I am not arguing to remove the feature, rather to have the compiler
check it for me. Surely it can see if I am passing the delegate to D
code or extern C/C++ code and act accordingly.
>
>> - sometimes D code looks like template and mixins gone mad
>> While I do appreciate the power, it can be quite confusing to try
>> to understand what the code does. Specially with the lack of support
>> in mixin's debugging
>>
>
> pragma(msg, ...) ?
Too low level?
>
>>
>> - misuse of enum to declare constants
>> I prefer that the use of const would be possible
>>
>
> const infects the type and const-qualified data can exist at runtime, so
> it is not possible.
Yeah, but it brings me back bad memories from the early days, when C++
compilers did not fully support C++98, and we had to resort to the enum
trick to create constants.
>
>> - conditional compilation is hard to follow without syntax highlighting
>> Other languages with conditional compilation make it easier to follow
>> what is what. e.g.

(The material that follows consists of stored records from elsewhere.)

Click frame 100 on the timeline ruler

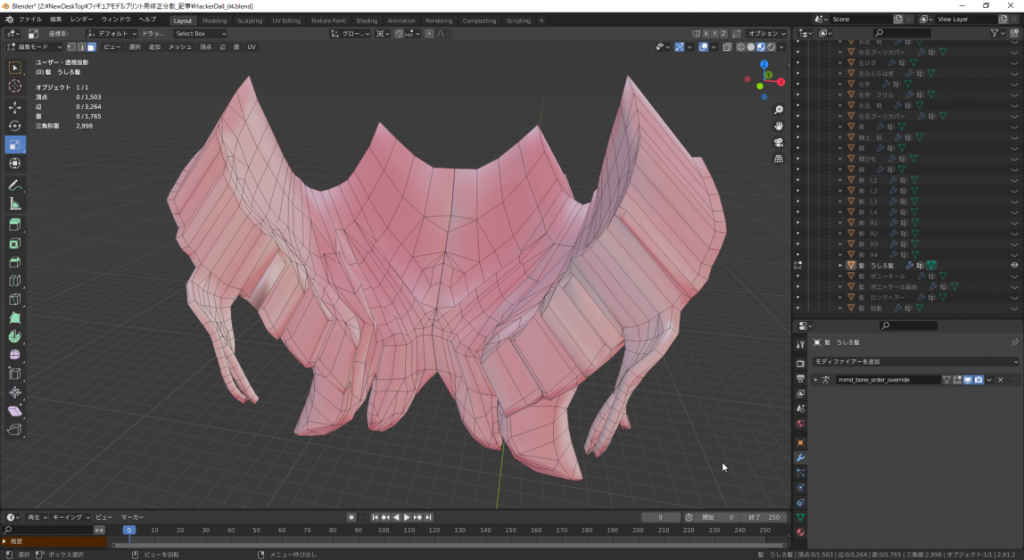pyautogui.click(x=384, y=530)
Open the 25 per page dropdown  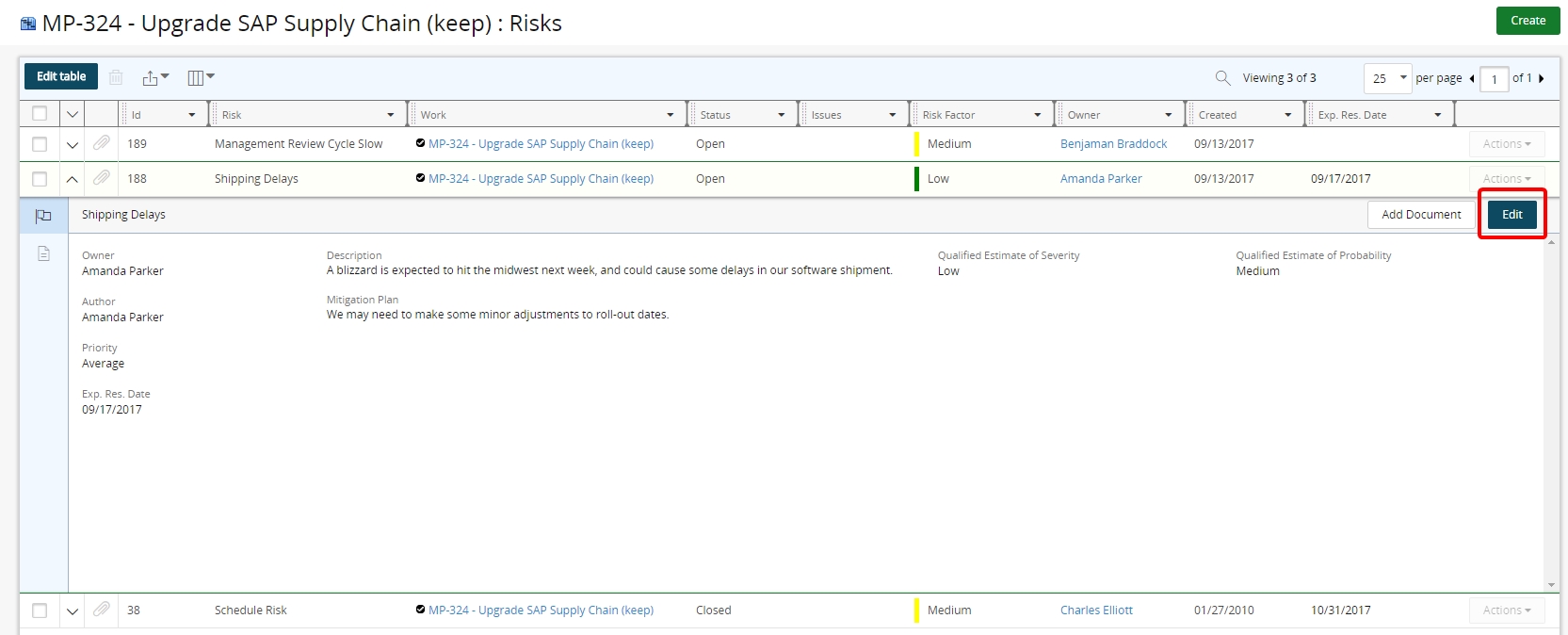pyautogui.click(x=1388, y=78)
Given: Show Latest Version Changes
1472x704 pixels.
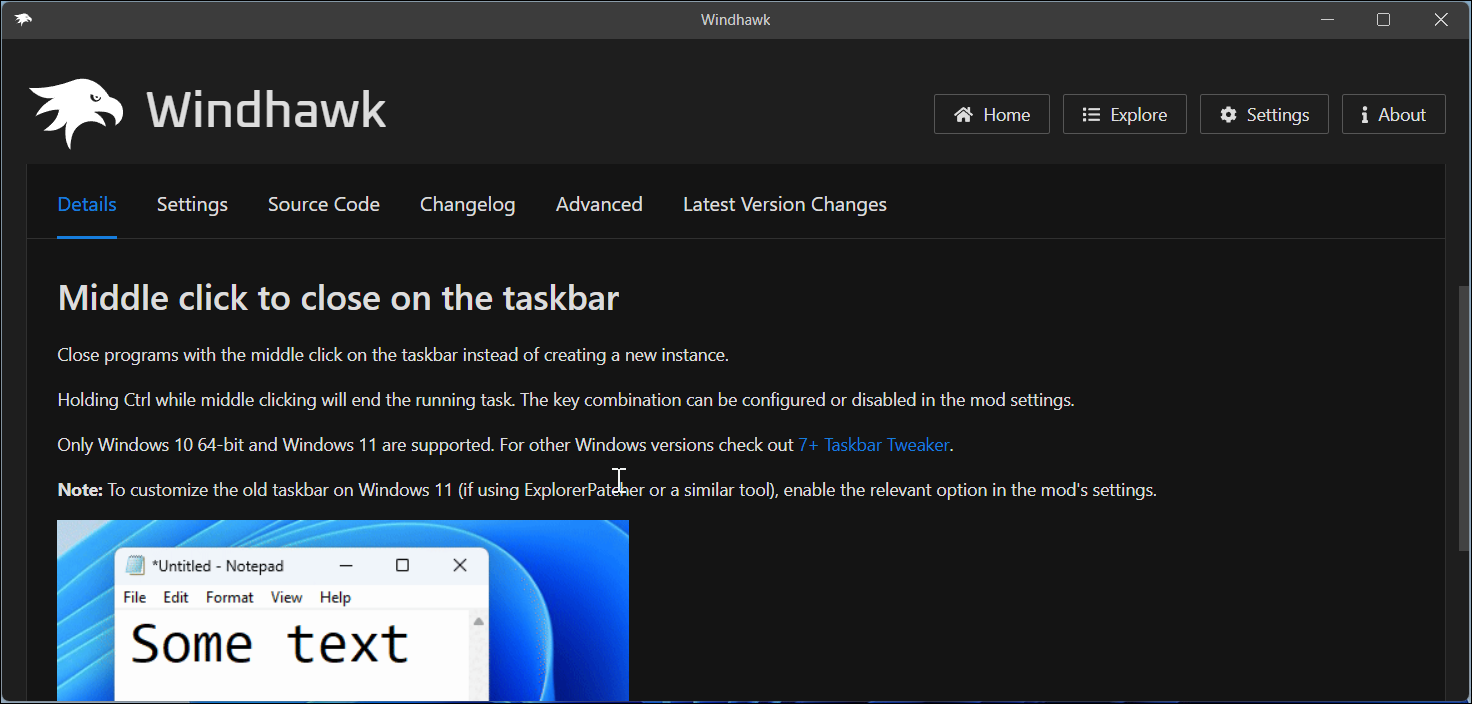Looking at the screenshot, I should 784,204.
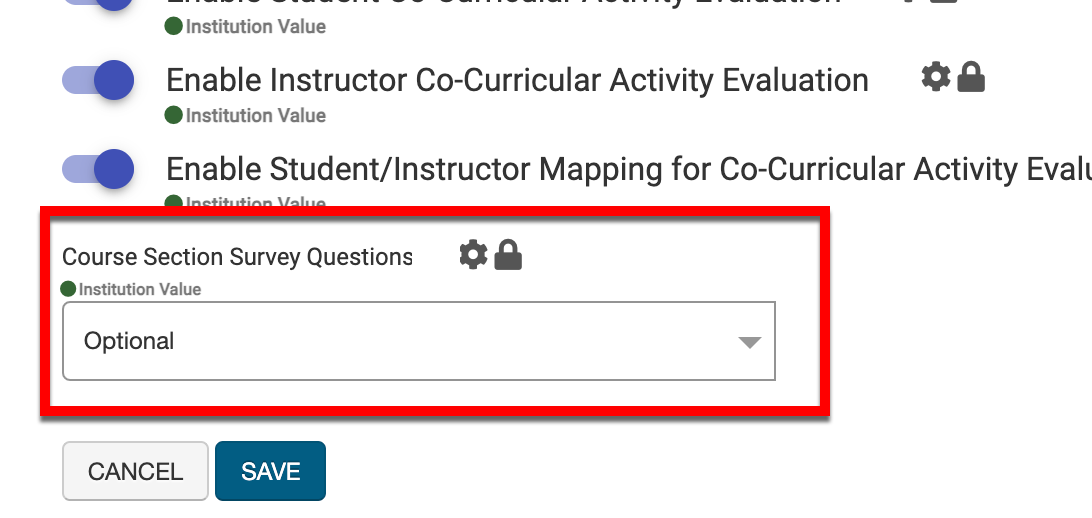Click green status dot under topmost cut-off setting
The height and width of the screenshot is (518, 1092).
point(173,26)
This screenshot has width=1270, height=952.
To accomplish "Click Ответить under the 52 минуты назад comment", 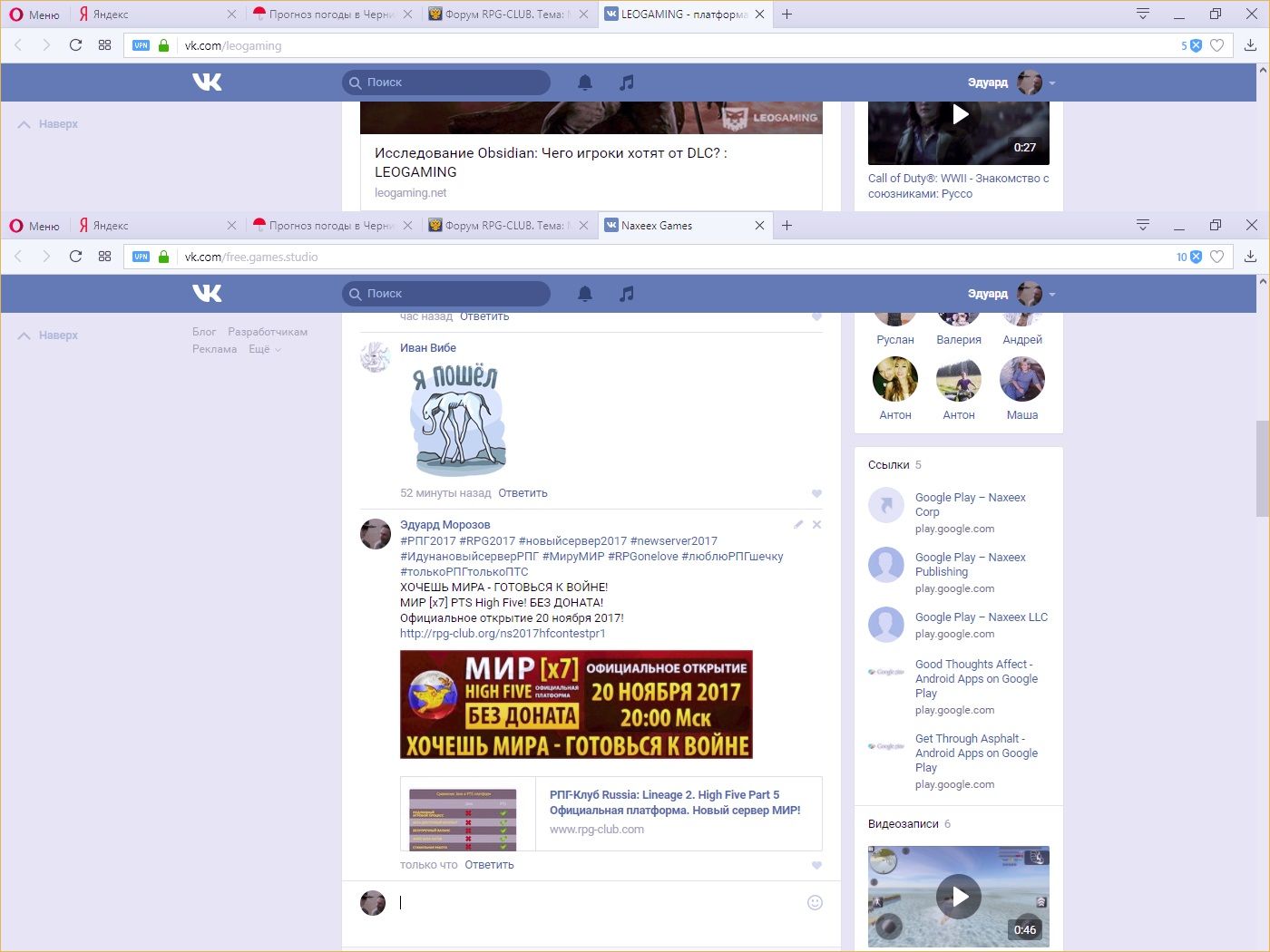I will (523, 493).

Turbo Pascal/Delphi, C#, Modula-3, Ada
>>
>
> That is not a language issue.
How come?
In the languages mentioned above, the conditional compilation stands out
in clear text that is doing something at compile time.
In D you need to be aware which statements are compile time and which
are not.
Not a big deal to argue about, but easy trap for D newbies.